I did try however, to warn the entire family about the squirrel that had gotten in and was downstairs trying to gnaw his way back outside.
If only they would have taken me seriously. I could have gone down there and taken care of business and Nicolette wouldn't have had to wear that straight jacket and be hauled out on a stretcher.
In retrospect I am glad I missed the BB gun phase. Kade said they were really good shots, but...you know.
And I am grateful the Karaoke decade was long before my time.
I have only been here five years and a thousand candles have been lit and even though Uncle Jay tries to lead everyone into the song on key, every verse is worse than the first and nothing short of a disaster.
What I like the most about 212 Strangeway is family night and movie time when we all squeeze together on the couch under a blanket and have popcorn and we have to pause the movie all the time so that Nicolette can confirm who the actor is married to or if that actress was in that other movie.

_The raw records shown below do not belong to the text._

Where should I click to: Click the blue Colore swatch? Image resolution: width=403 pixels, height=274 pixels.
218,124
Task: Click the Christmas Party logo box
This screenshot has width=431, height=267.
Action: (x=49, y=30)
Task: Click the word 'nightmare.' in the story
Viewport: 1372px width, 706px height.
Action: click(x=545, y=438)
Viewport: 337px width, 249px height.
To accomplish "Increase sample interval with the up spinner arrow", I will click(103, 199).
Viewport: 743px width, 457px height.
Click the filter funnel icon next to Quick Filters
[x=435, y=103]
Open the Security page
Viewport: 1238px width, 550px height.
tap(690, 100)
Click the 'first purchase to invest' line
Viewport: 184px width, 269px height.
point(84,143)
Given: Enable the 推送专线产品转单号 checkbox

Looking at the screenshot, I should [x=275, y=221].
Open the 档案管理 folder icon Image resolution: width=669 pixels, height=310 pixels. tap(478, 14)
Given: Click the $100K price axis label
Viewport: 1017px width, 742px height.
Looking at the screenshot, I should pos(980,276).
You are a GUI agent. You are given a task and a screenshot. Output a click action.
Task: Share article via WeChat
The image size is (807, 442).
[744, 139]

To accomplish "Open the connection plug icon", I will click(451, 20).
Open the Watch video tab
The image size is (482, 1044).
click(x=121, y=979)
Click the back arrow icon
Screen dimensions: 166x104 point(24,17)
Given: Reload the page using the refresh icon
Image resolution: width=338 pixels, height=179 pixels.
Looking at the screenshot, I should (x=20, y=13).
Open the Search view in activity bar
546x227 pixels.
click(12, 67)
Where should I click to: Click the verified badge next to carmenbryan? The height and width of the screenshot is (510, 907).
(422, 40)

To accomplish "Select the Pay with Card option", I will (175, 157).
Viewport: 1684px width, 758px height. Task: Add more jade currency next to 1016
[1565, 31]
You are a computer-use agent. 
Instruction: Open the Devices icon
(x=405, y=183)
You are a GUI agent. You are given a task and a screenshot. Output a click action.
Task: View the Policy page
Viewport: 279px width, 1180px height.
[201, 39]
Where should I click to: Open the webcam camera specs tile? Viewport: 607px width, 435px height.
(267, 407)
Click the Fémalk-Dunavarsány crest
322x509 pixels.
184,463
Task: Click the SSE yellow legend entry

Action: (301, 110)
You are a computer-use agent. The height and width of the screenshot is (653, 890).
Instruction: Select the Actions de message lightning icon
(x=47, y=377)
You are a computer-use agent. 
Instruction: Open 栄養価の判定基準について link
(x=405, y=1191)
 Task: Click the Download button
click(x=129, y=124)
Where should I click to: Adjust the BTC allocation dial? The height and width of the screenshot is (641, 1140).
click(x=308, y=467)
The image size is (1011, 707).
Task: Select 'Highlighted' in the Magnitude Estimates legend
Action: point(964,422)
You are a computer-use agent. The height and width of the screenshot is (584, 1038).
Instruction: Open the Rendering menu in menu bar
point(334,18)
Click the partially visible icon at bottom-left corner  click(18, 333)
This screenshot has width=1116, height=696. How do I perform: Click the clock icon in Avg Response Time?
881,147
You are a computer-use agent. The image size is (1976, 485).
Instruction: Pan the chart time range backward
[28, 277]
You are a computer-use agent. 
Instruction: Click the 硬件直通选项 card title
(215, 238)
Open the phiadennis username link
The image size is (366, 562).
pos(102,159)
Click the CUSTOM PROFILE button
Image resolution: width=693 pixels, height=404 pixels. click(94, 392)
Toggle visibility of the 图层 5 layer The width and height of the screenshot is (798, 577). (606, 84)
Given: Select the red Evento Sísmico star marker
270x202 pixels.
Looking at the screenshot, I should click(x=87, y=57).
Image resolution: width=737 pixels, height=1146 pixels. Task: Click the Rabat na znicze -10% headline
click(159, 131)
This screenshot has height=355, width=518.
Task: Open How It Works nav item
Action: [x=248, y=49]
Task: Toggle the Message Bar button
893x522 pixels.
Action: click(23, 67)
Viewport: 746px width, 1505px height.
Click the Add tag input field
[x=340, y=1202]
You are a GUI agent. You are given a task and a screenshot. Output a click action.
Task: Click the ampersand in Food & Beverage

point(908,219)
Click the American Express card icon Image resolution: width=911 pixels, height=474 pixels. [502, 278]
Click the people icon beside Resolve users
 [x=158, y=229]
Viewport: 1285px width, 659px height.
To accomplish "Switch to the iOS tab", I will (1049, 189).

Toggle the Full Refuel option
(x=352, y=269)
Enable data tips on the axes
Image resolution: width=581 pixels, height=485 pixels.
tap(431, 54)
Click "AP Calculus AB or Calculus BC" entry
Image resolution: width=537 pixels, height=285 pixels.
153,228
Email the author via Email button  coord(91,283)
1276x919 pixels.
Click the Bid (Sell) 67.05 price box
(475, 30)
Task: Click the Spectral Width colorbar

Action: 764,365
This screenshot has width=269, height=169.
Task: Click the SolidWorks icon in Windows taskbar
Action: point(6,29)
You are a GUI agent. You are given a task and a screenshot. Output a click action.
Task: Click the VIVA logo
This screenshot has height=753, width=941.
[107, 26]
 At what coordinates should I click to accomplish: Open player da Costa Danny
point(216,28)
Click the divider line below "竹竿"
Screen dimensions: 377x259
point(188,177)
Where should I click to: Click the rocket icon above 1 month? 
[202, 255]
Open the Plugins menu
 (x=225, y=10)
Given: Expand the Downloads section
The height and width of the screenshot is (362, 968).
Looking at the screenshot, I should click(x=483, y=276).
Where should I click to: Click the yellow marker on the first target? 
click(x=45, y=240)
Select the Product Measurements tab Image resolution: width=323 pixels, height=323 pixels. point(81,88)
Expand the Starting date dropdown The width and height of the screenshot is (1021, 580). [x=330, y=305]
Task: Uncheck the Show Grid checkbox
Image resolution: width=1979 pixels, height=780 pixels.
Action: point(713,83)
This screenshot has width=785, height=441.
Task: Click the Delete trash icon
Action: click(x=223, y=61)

Of course, I love Christmas and the smell of prime rib and ribbons and bows too.
Sean just turned sixteen.
Sadly, we threw our last birthday party here at 212.
Did things get out of hand?
Well, yeah.
Kaden told me not to worry about moving to our new house. He swears we will like it. And he says that we have a lot more important things to think about, like golf and girls.
I hope he is right.
This new place better have wood floors, miniblinds, and a water fountain.
And we better have lots and lots of company and lots of parties.